Le chancelier autrichien Sebastian Kurz s'est prononcé lundi contre l'option d'ouvrir aux migrants la possibilité de demander l'asile dans l'UE depuis les "plateformes régionales de débarquement" que les dirigeants des 28 envisagent de créer hors du continent européen.

"Je fais partie de ceux qui disent que si l'on autorise les demandes d'asile (depuis ces plateformes, ndlr), cela va créer un facteur d'attraction incroyable", a déclaré sur la radio Ö1 le chef du gouvernement, dont le pays vient de prendre pour six mois la présidence tournante de l'UE. Sebastian Kurz a ajouté que cette question avait donné lieu à des avis divergents lors du récent sommet des dirigeants de l'UE sur les migrations.

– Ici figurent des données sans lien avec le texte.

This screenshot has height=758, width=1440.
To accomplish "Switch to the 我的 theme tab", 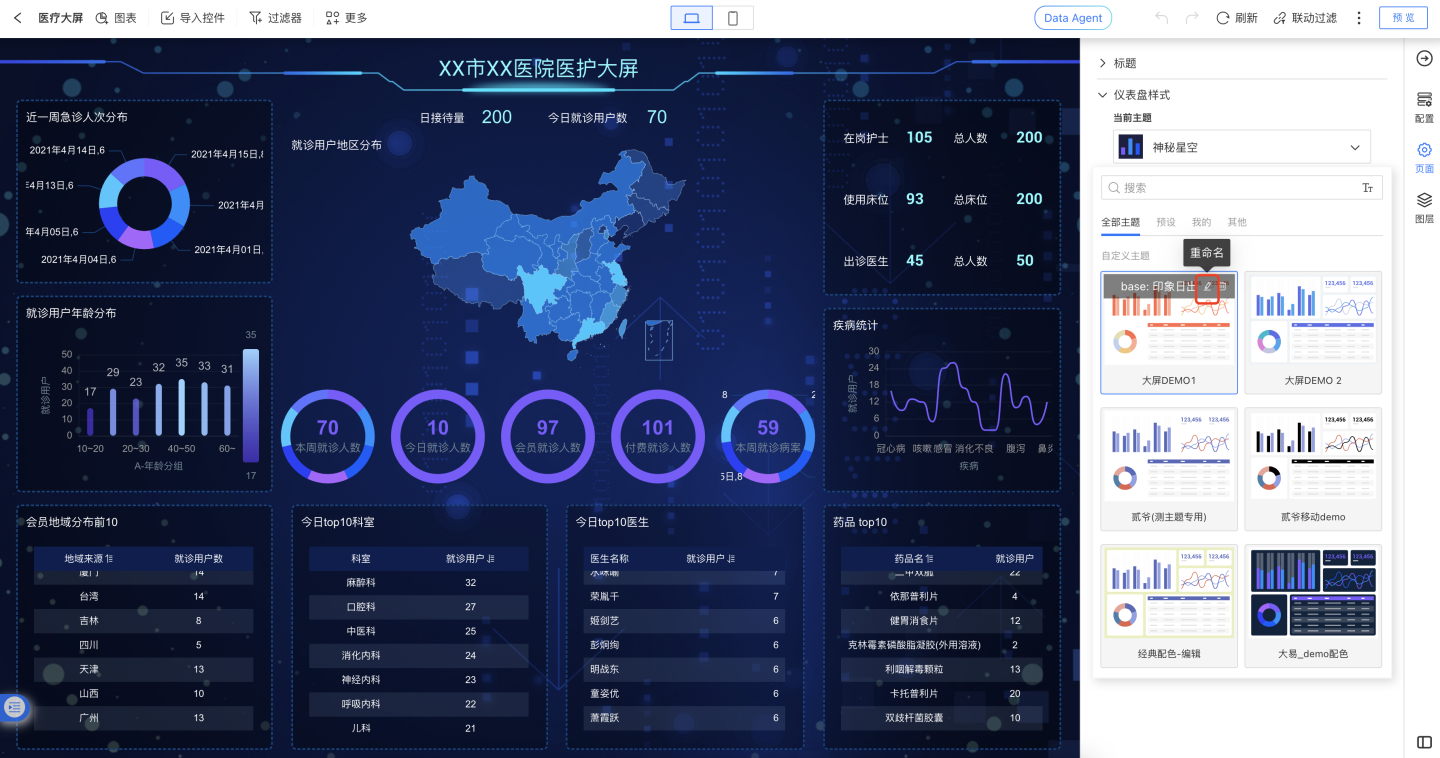I will point(1201,222).
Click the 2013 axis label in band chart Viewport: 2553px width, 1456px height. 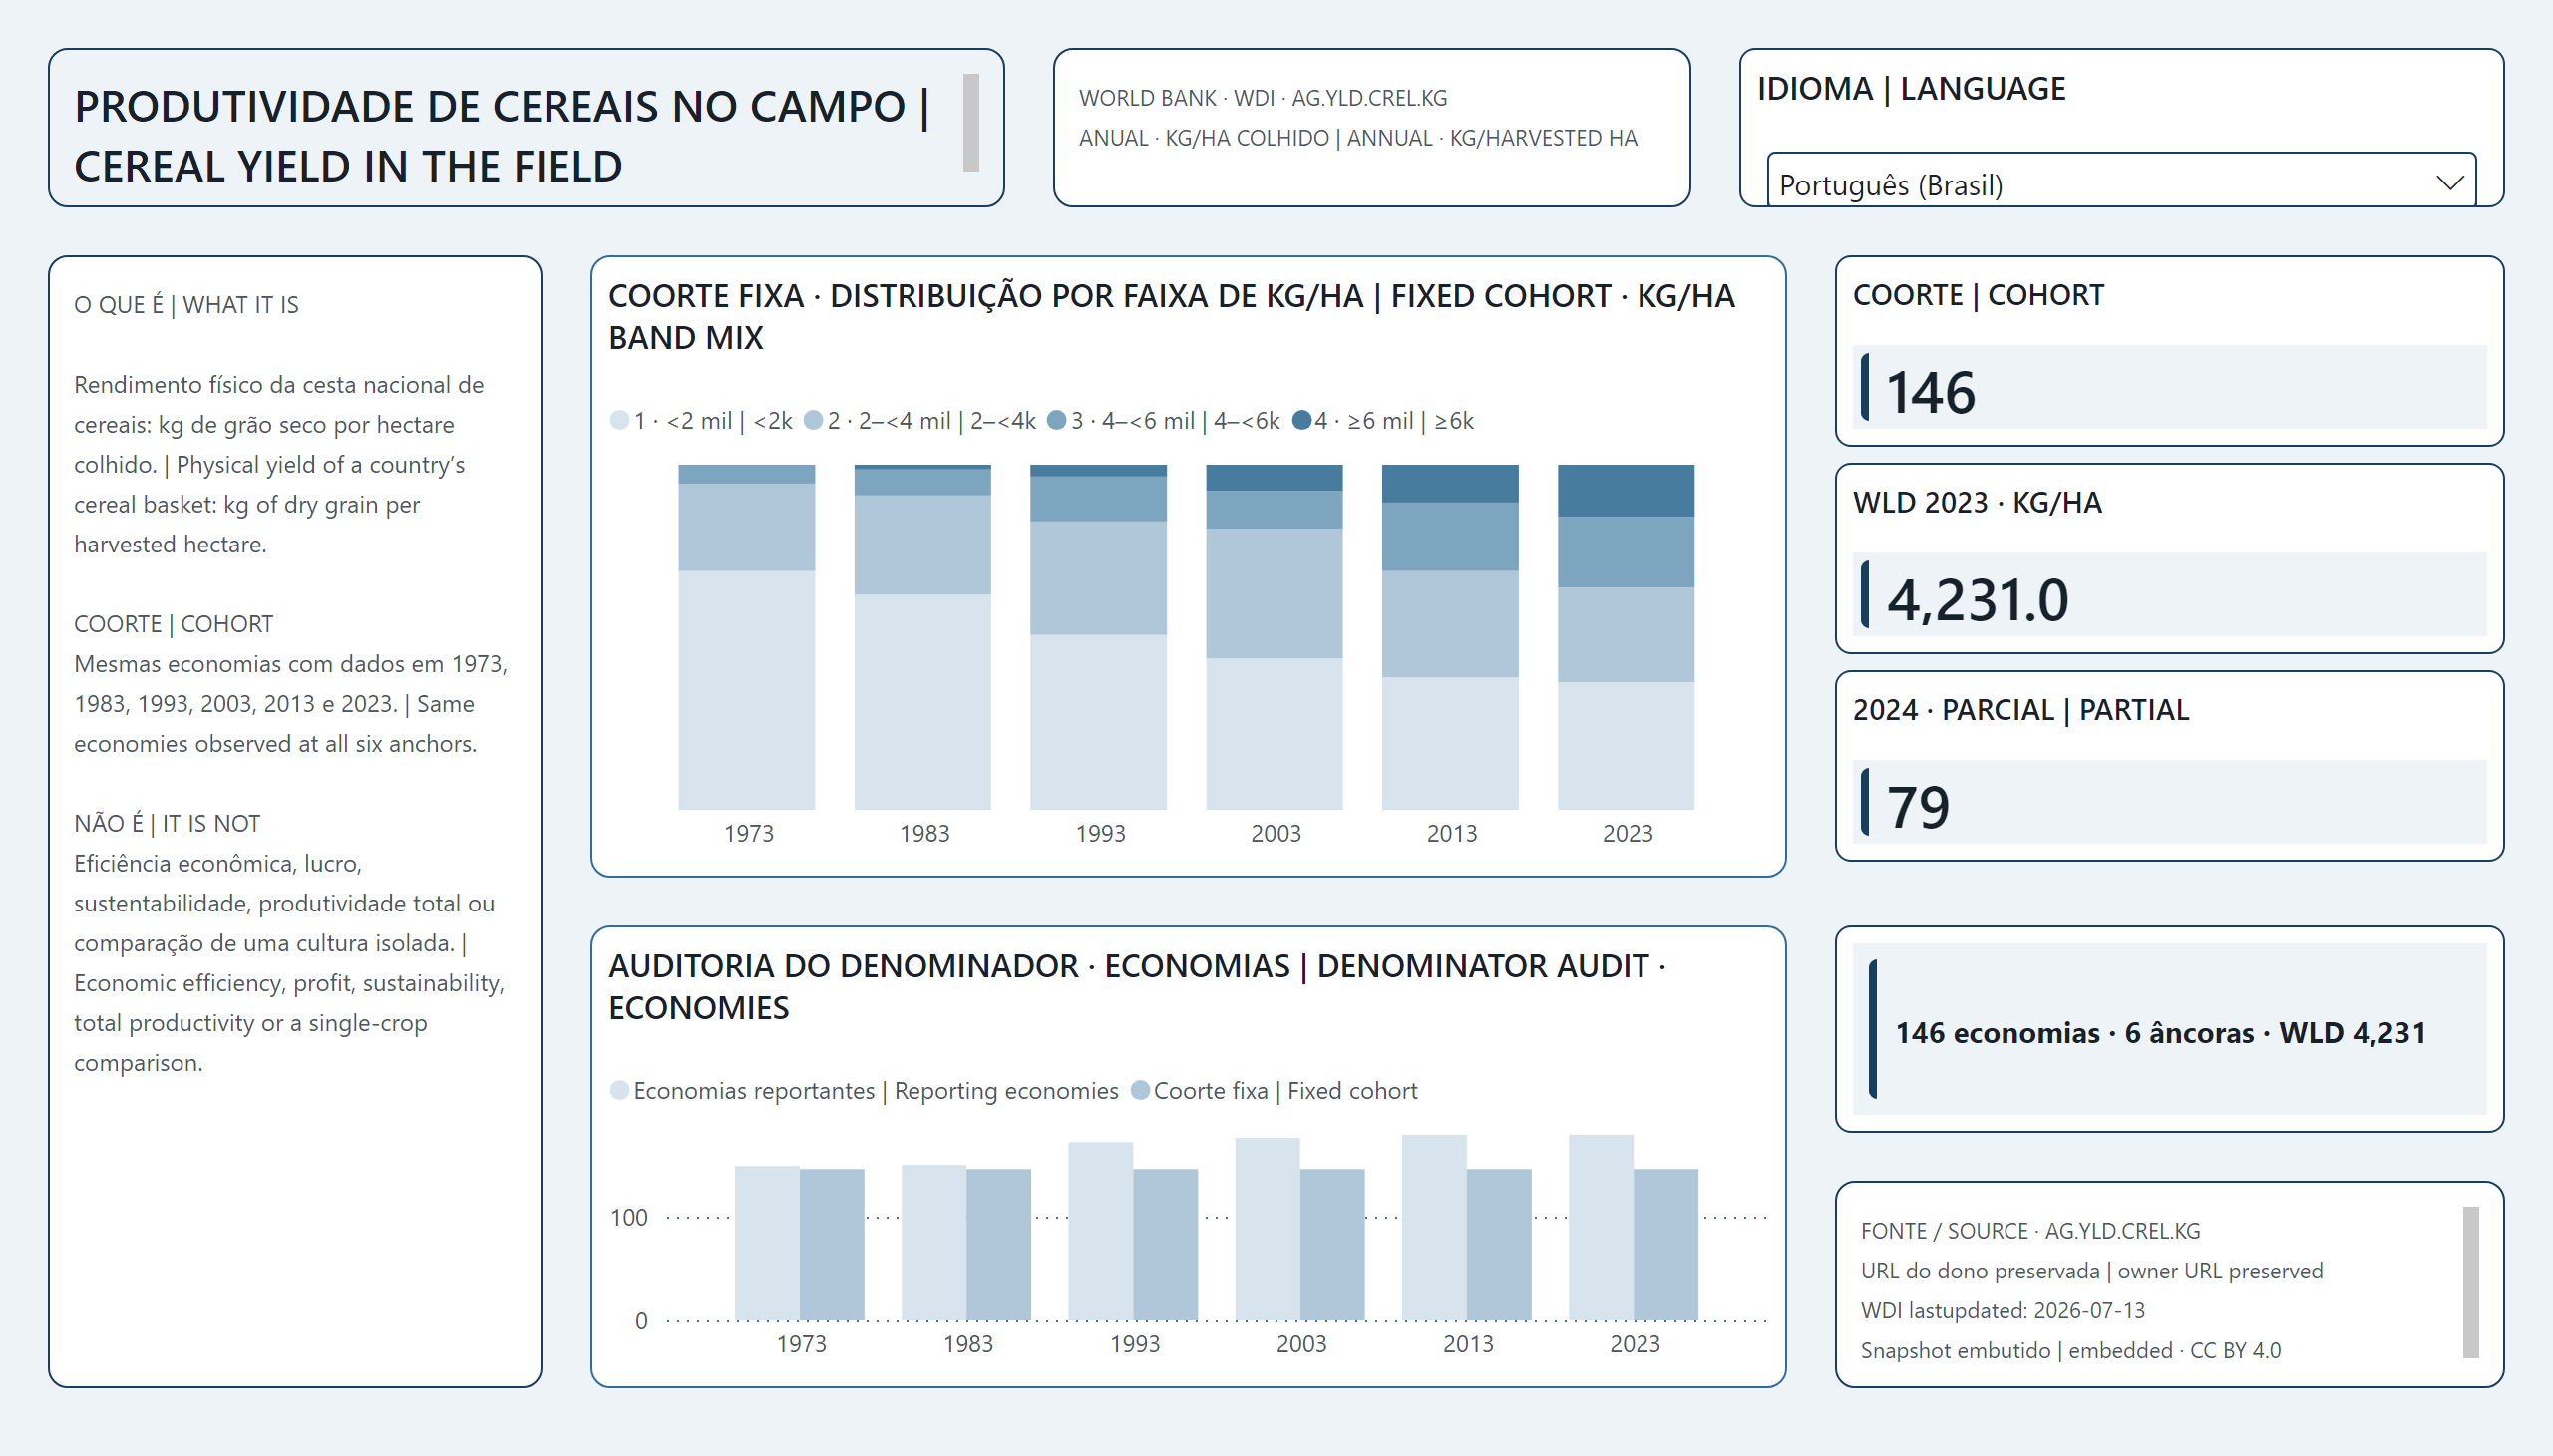point(1451,833)
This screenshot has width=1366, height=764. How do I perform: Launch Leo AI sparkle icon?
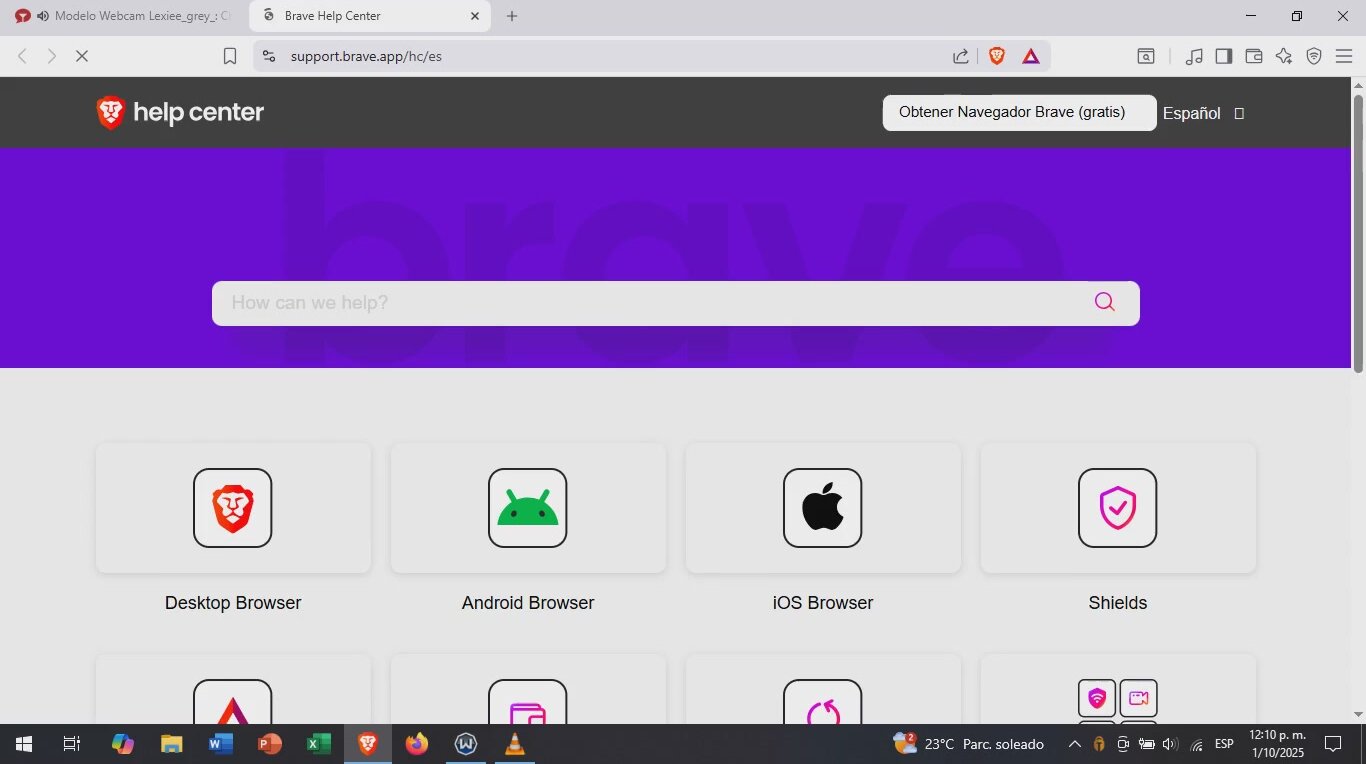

Ne pas créer une incitation à traverser la Méditerranée. Lors de cette réunion organisée en pleine crise politique sur l'avenir du droit d'asile en Europe, les responsables des pays de l'Union se sont notamment entendus pour "explorer rapidement" le "concept" encore flou de "plateformes régionales de débarquement" de migrants secourus dans les eaux internationales. Le chancelier autrichien considère qu'il serait "plus intelligent d'aller chercher directement les gens dans les zones de guerre, plutôt que de créer une incitation à entreprendre la dangereuse traversée de la Méditerranée".

Conclure des accords avec des pays africains. La question se pose également, selon Sebastian Kurz, de savoir "si, au niveau mondial, les 60 millions de personnes qui fuient leur pays doivent pouvoir déposer une demande d'asile en Europe ou bien si elles ne peuvent pas le faire ailleurs". Aucun pays tiers hors de l'UE ne s'est jusqu'à présent proposé pour héberger de telles "plateformes régionales de débarquement" dont la mise en oeuvre suscite beaucoup de doutes parmi les pays européens et sur la compatibilité avec le droit international. Le chancelier autrichien avait jugé samedi "faisable" de conclure des accord avec des pays africains en vue d'accueillir de tels lieux. Il avait également souhaité la tenue, d'ici la fin de l'année, d'un sommet UE-Afrique.